The need for such technology is expected to grow, as digital voice assistants alone are expected to climb from 2.5 billion to 8 billion within the next four years, according to Juniper Research, while Gartner predicts that by 2021, 15% of all customer service interactions will be completely handled by AI, an increase of 400% from 2017.
The company said its DGX-2 AI platform trained the BERT-Large AI language model in less than an hour and performed AI inference in 2+ milliseconds, making it possible “for developers to use state-of-the-art language understanding for large-scale applications.”
BERT, or Bidirectional Encoder Representations from Transformers, is a Google-powered AI language model that many developers say has better accuracy than humans in some performance evaluations. It’s all discussed here.
Nvidia sets natural language processing records
All told, Nvidia is claiming three NLP records:
1. Training: Running the largest version of the BERT language model, a Nvidia DGX SuperPOD with 92 Nvidia DGX-2H systems running 1,472 V100 GPUs cut training from several days to 53 minutes. A single DGX-2 system, which is about the size of a tower PC, trained BERT-Large in 2.8 days.
“The quicker we can train a model, the more models we can train, the more we learn about the problem, and the better the results get,” said Bryan Catanzaro, vice president of applied deep learning research, in a statement.

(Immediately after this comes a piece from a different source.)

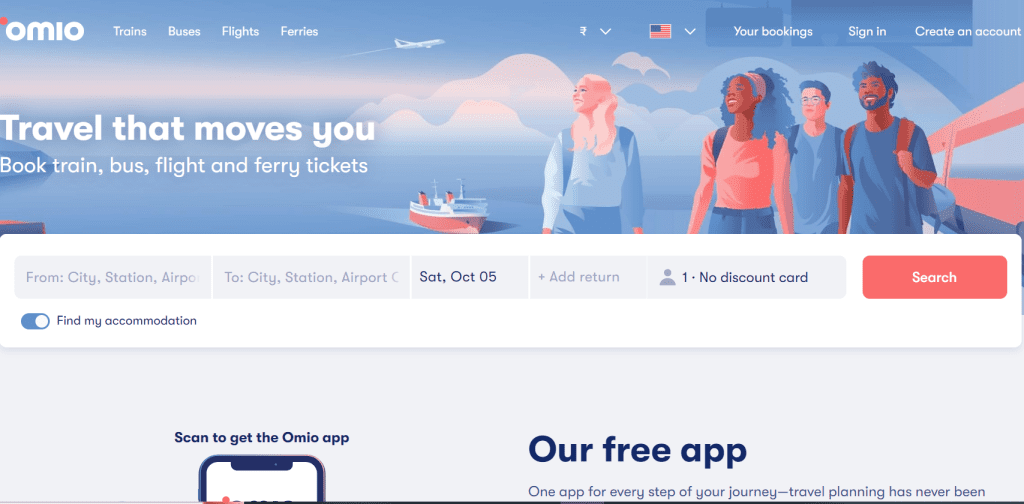Click the rupee currency symbol
This screenshot has height=504, width=1024.
583,31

2. Inference: Using Nvidia T4 GPUs on its TensorRT deep learning inference platform, Nvidia performed inference on the BERT-Base SQuAD dataset in 2.2 milliseconds, well under the 10 millisecond processing threshold for many real-time applications, and far ahead of the 40 milliseconds measured with highly optimized CPU code.

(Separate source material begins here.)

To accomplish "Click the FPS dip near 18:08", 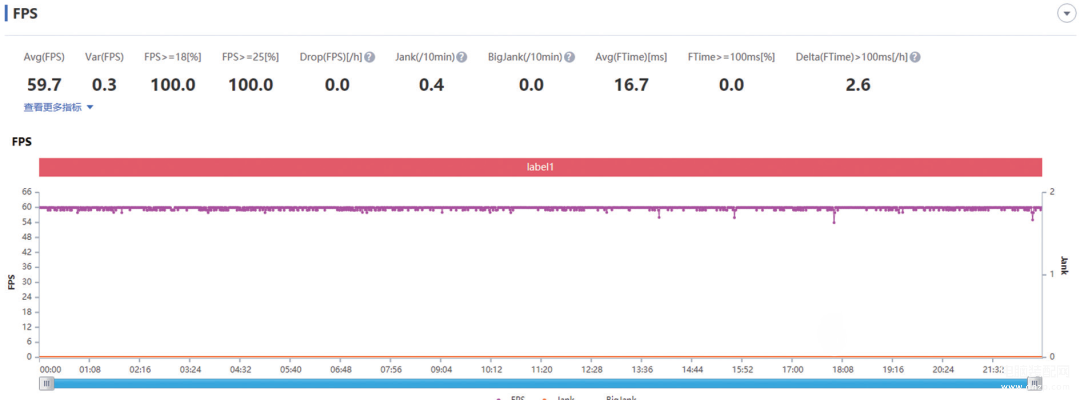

3. Model: Nvidia said its new custom model, called Megatron, has 8.3 billion parameters, making it 24 times larger than the BERT-Large and the world’s largest language model based on Transformers, the building block used for BERT and other natural language AI models.
In a move sure to make FOSS advocates happy, Nvidia is also making a ton of source code available via GitHub.
- NVIDIA GitHub BERT training code with PyTorch
- NGC model scripts and check-points for TensorFlow
- TensorRT optimized BERT Sample on GitHub
- Faster Transformer: C++ API, TensorRT plugin, and TensorFlow OP
- MXNet Gluon-NLP with AMP support for BERT (training and inference)
- TensorRT optimized BERT Jupyter notebook on AI Hub
- Megatron-LM: PyTorch code for training massive Transformer models
Not that any of this is easily consumed. We’re talking very advanced AI code. Very few people will be able to make heads or tails of it. But the gesture is a positive one.